### The task
Can you edit the data below so that every "screenshot" becomes "image", with nothing else changed and the pictures left out?

##############################

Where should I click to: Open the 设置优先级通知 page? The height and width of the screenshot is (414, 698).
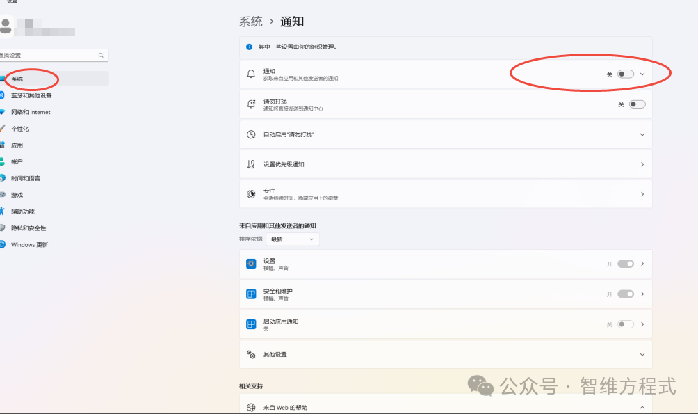445,164
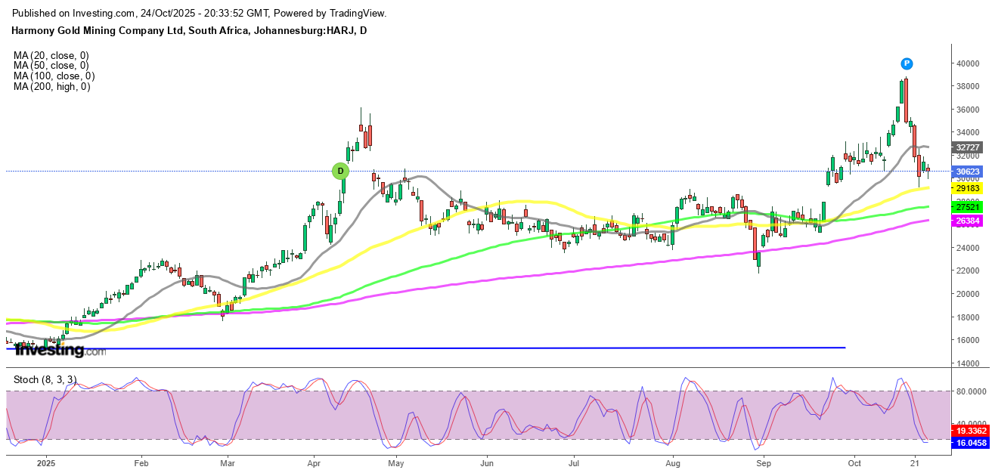Select the MA (50, close, 0) legend
Image resolution: width=995 pixels, height=473 pixels.
point(51,66)
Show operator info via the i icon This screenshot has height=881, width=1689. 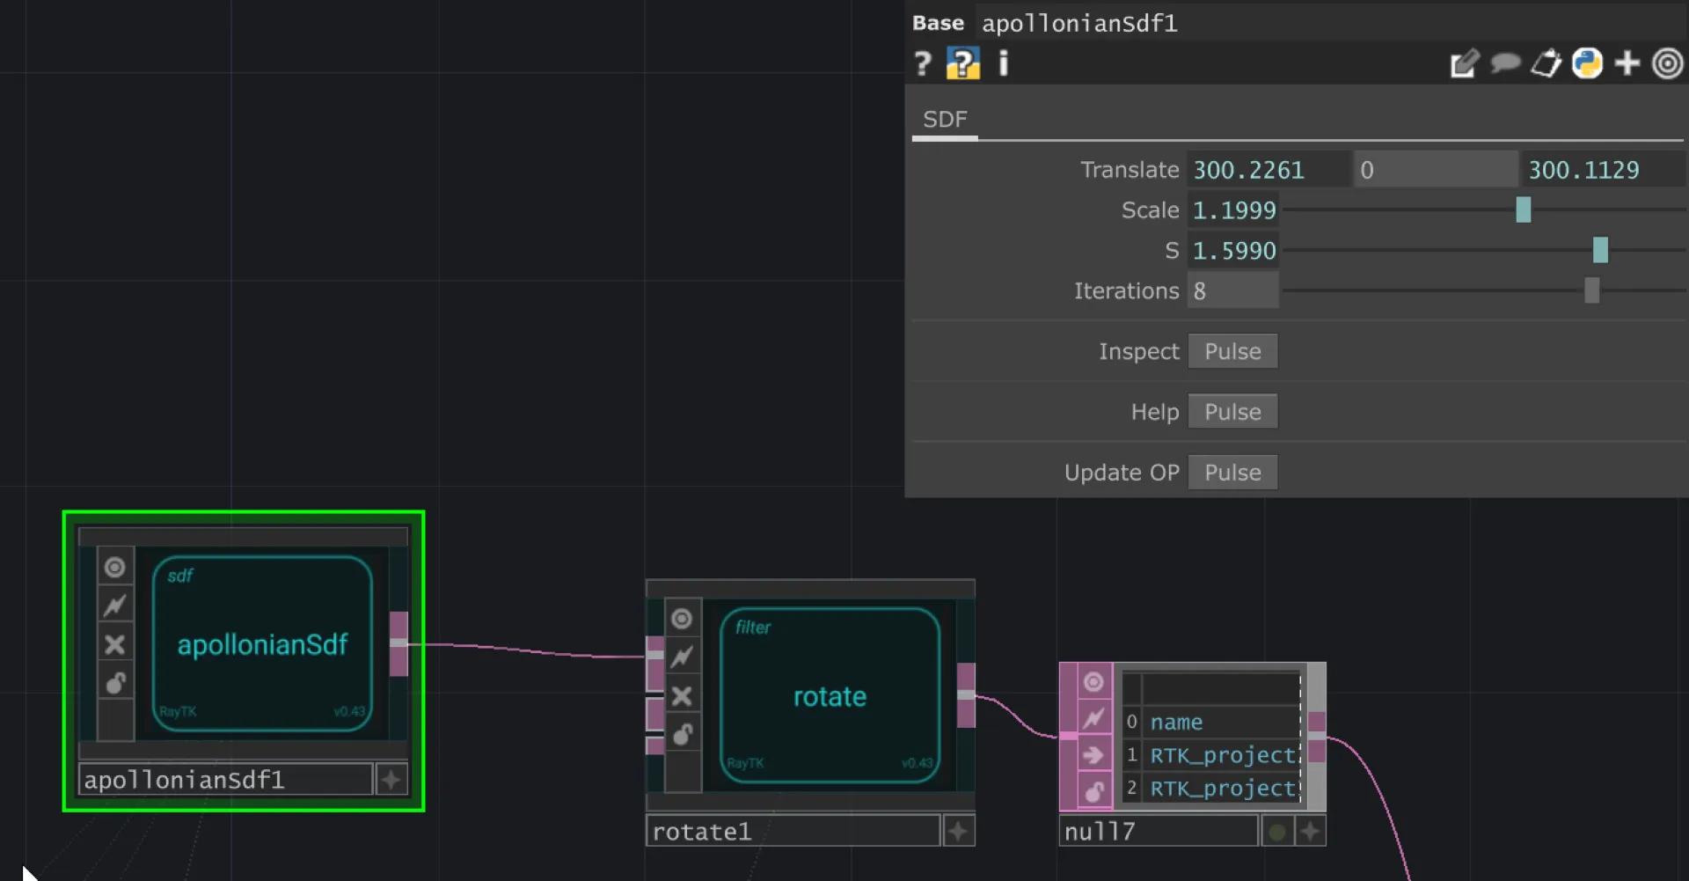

##############################

### The solution
Where should I click to: Open the 设置优先级通知 page? The height and width of the image is (414, 698).
445,164
Select the MA (50, close, 0) legend
Image resolution: width=995 pixels, height=473 pixels.
point(51,66)
Show operator info via the i icon This image has height=881, width=1689. 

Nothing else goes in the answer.